Werkinstructie 1: In welk artikel van de Waterschapswet staat volgens het paginafragment de bevoegdheid om de aanslag ten name van een van meerdere belastingplichtigen te stellen?
Werkinstructie 2: Som alle kopjes op die in het paginafragment voorkomen.
Werkinstructie 3: Leg met de redenering uit het paginafragment uit waarom het beleid voor het aanwijzen van belastingplichtigen op eenvoudige, algemeen geldende regels berust.

Paginafragment:
━━━━━━━━━━━━━━━━

Bevoegdheid om de belastingplichtige aan te wijzen

Indien ter zake van hetzelfde voorwerp van de belasting of hetzelfde belastbare feit twee of meer personen belastingplichtig zijn, kan de ambtenaar belast met de heffing de aanslag ten name van een van hen stellen. Deze bevoegdheid is vastgelegd in artikel 142, eerste lid, van de Waterschapswet en met betrekking tot de verontreinigingsheffing in artikel 7.11, eerste lid, van de Waterwet.

 

Uitgangspunten

Bij de keuze van criteria op grond waarvan belastingplichtigen worden aangewezen, staat in de regel een doelmatige uitvoeringspraktijk voorop. Gezien het massale karakter van de aanslagregeling berust het beleid voor het aanwijzen van belastingplichtigen daarom op eenvoudige, algemeen geldende regels. Bij het bevorderen van een doelmatige uitvoeringspraktijk wordt ook gestreefd de aanslag op te leggen aan degene die geacht kan worden de aanslag te betalen. Daarnaast is gezocht naar een mogelijkheid om tegemoet te komen aan het verzoek van belastingplichtigen om wijziging van de tenaamstelling van de aanslag.

 

Artikelsgewijze toelichting

 

Artikel 1

In dit artikel is de voorkeursvolgorde op grond waarvan een belastingplichtige ter zake van gebouwde en/of ongebouwde zaken (inclusief natuurterreinen) wordt aangewezen tot uitdrukking gekomen.

━━━━━━━━━━━━━━━━

Uitgelichte gegevens:
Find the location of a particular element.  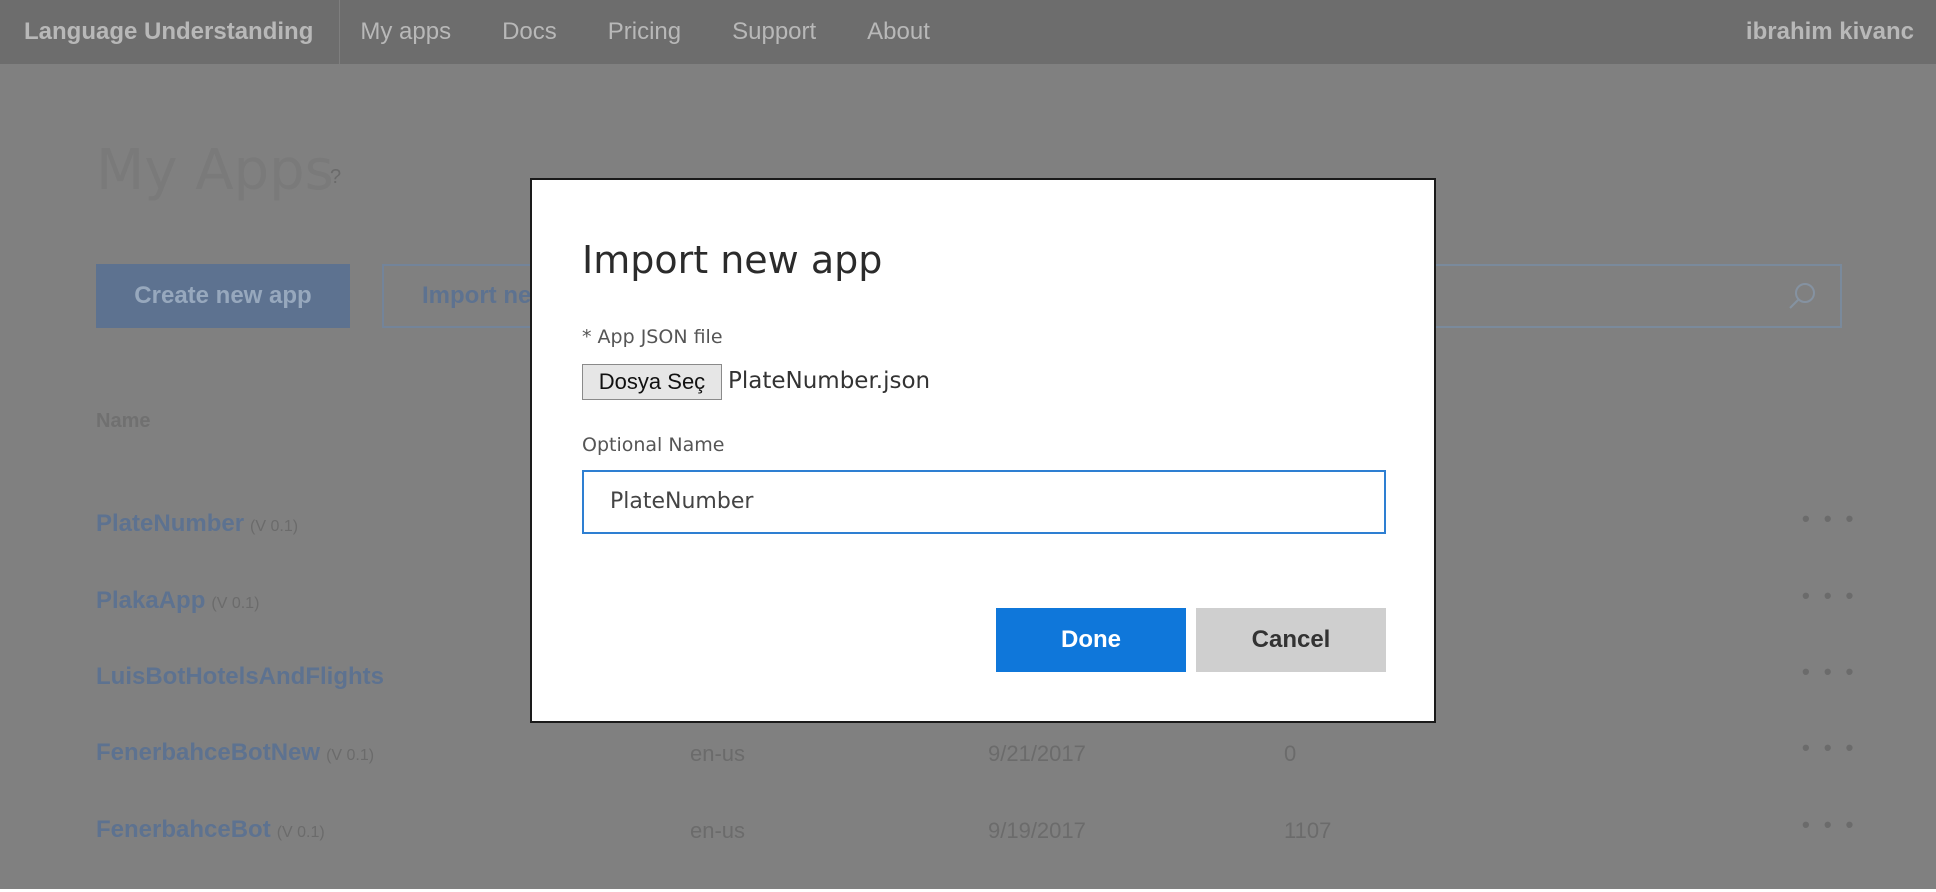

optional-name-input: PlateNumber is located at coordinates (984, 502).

━━━━━━━━━━━━━━━━

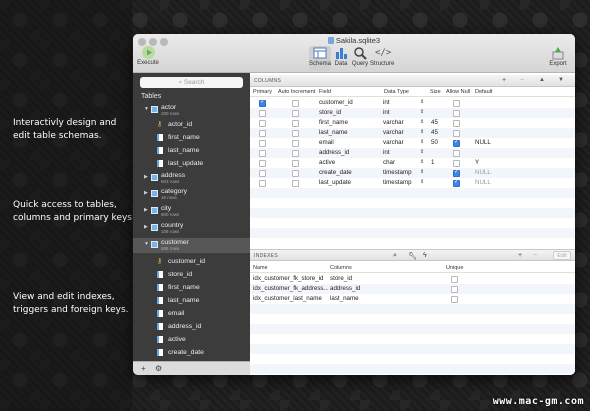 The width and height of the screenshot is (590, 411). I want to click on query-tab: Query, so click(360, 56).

━━━━━━━━━━━━━━━━

Schriftelijk antwoord 1: In artikel 142, eerste lid, van de Waterschapswet.

Schriftelijk antwoord 2:
- Bevoegdheid om de belastingplichtige aan te wijzen
- Uitgangspunten
- Artikelsgewijze toelichting
- Artikel 1

Schriftelijk antwoord 3: Bij het kiezen van criteria staat in de regel een doelmatige uitvoeringspraktijk voorop. Omdat de aanslagregeling een massaal karakter heeft, berust het beleid daarom op eenvoudige, algemeen geldende regels.